Нашего героя зовут Вадя. Он худ и сутуловат, и, можно подумать, истощен, хотя питается Вадя нормально, а худоба - потому что мало ест. Зато думает много и неотступно. Еще он безответен. Еще - тихий. Людей, как правило, избегает и правильно делает. Глаза у него покрасневшие, как от переутомления. С такими усталыми глазами, отпусти Вадя бороду, у него образовалось бы сходство с Достоевским. Достоевскую кротость его мало кто принимает во внимание, и в детстве Ваде здорово доставалось.

Ему, например, чаще других  п о к а з ы в а л и  М о с к в у. Подойдет сзади опасный кто-нибудь и спросит "М о с к в у  п о к а з а т ь ?" Увернуться уже не успеваешь, потому что детскую голову твою, включая уши, беспощадно стиснули с боков чужие ладони и ты бываешь приподнят вместе с туловищем и свисающими ногами. Голова потом долго не ощущается. Так что  М о с к в ы  Вадя с детства навидался, хотя чего ее показывать тамошнему жителю, прописанному в собственном доме?

Дом этот - ихний давно. То есть всегда. То есть с тех пор, как его поставили. Лет сто пятьдесят они тут живут. И сад разросся, хотя, как все здешние сады, запущен, а вертоградный его прибыток или червив, или с белыми семечками, или поклеван. Таков уж здешний обитатель - никак не благоустроится, все на что-то рассчитывает (прежде говорили - у п о в а е т) и все, что сгодится для надежды, как сказано, сволакивает в сарай.

Семья была многолюдная плюс Вадин неродной брат с женой. Его тоже вырастили Вадины родители - дед с бабкой. В парке по соседству играло радио. Толклись в летних столбах мухи. Разрастался сад, Яблоки - хоть бели стволы известью, хоть не бели - червивели. Правда, одна яблоня с красными яблочками (у них даже внутри все красное) червю не давалась. Дед яблоню берег и говорил, что название ей - с о р т - п у н е ц, но, по-моему, врал, а  п у н ц а  выдумал из-за красной яблочной середки.

Места в доме хватало и детишкам, то есть внукам, и пользовавшимся безусловным послушанием добрейшим деду с бабкой. Разве что у бабки по ночам скучали ноги, и она до света ходила по ихней с дедом надстройке и места себе не находила. Недоспавшая от этого, к домашним она все же придиралась, а выспавшийся и сладко посопевший на зорьке дед был как голубь, и от него хотелось услышать сказку про старую жизнь с городовыми и околоточными. Но не только. Если деда порасспросить, он откровенничал и про своего барина, графа Шереметева - крепостника каких поискать.
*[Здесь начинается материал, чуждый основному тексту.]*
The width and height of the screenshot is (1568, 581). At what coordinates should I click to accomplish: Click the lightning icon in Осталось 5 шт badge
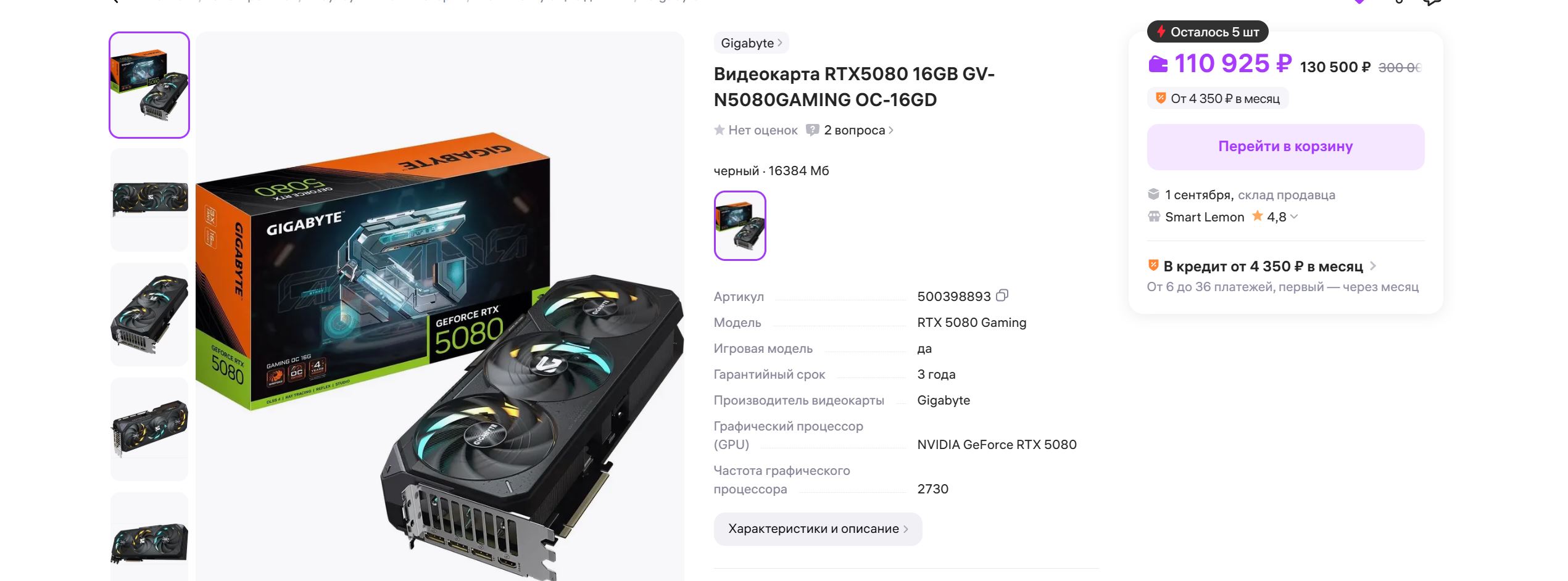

Дед - натуральный человек этих мест. Он по-прежнему отбивает ненужную больше в хозяйстве косу, а заодно от скуки шорничает. Во всяком случае хомут, который тоже на хрен кому теперь сдался (хотя лошадей с телегами в московском обиходе хватает), у деда в порядке. Еще у него живет за три километра друг, тоже чей-то дед, но во Владыкине. Наш к нему ходит покурить. И всегда берет косу, помахать по дороге. Потом вялую траву подбирают окрестные люди у кого коза.
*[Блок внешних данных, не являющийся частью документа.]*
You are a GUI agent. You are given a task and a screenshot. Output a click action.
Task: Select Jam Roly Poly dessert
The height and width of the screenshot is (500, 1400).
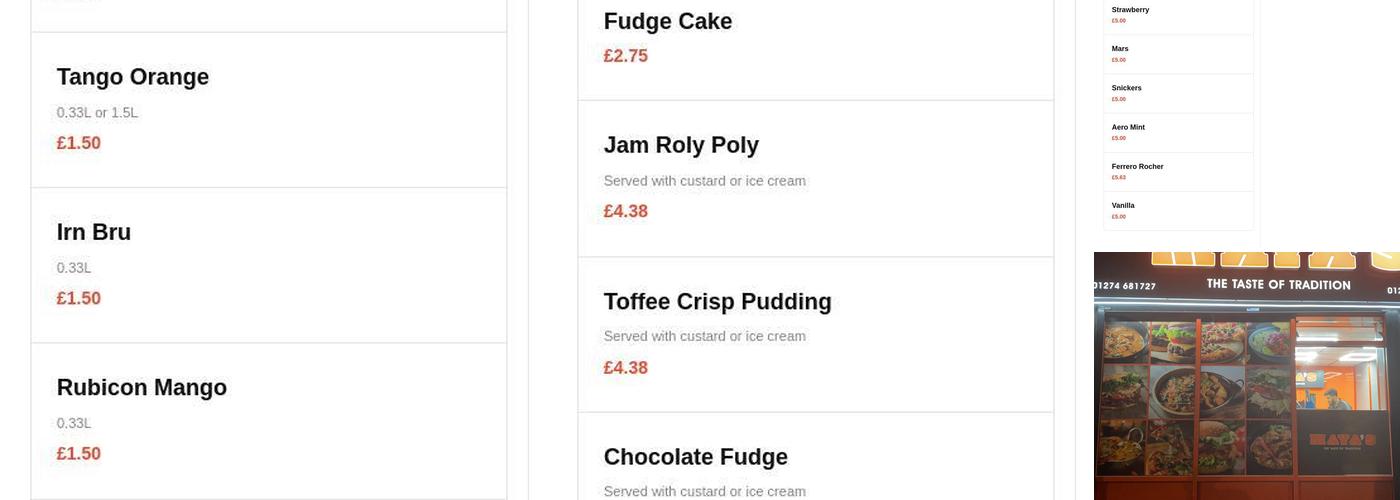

Собираясь во Владыкино, дед бреется опасной бритвой перед осколком старинного с широким фацетом барского зеркала, отчего отражение милого дедова лица получается со сгибами, как у сложенного, а потом расправленного листа бумаги. Однако бинокулярное стариковское зрение дробленностью этой не смущается, да и бритва тоже как надо вострая. А затупится, он ее - раз! - и направит на царском еще ремне, зацепленном пряжкой за гвоздь, вбитый тут же в столбик рукомойника.

Намыливает щеки дед помазком, повертев его на мокром мыле, а потом водя по щекам и возле бородки с усами, которые оставляет. А потом уже бритвой с костяной ручкой, забрав между пальцев, которую надо, ее изламывающуюся часть - раз! - убирает широкой полосой белое мыло вместе со щетиной и сразу - раз! - мыльную эту с седым волосом налипку об кусок газеты снимает. А кровь - раз! - из пореза (у деда кожа розовая и нежная) давай немного течь, а он ее квасцами, квасцами (палочкой такой), она и останавливается.

И язык деду под щеку подсовывать не надо - у него на эти места как раз усы-борода приходятся. Так что он еще разок, заглядывая за амальгамную плесень, поскоблится - и всё. И побрился. И газетины со сбритой пеной в мутной воде поганого ведра под рукомойником плавают.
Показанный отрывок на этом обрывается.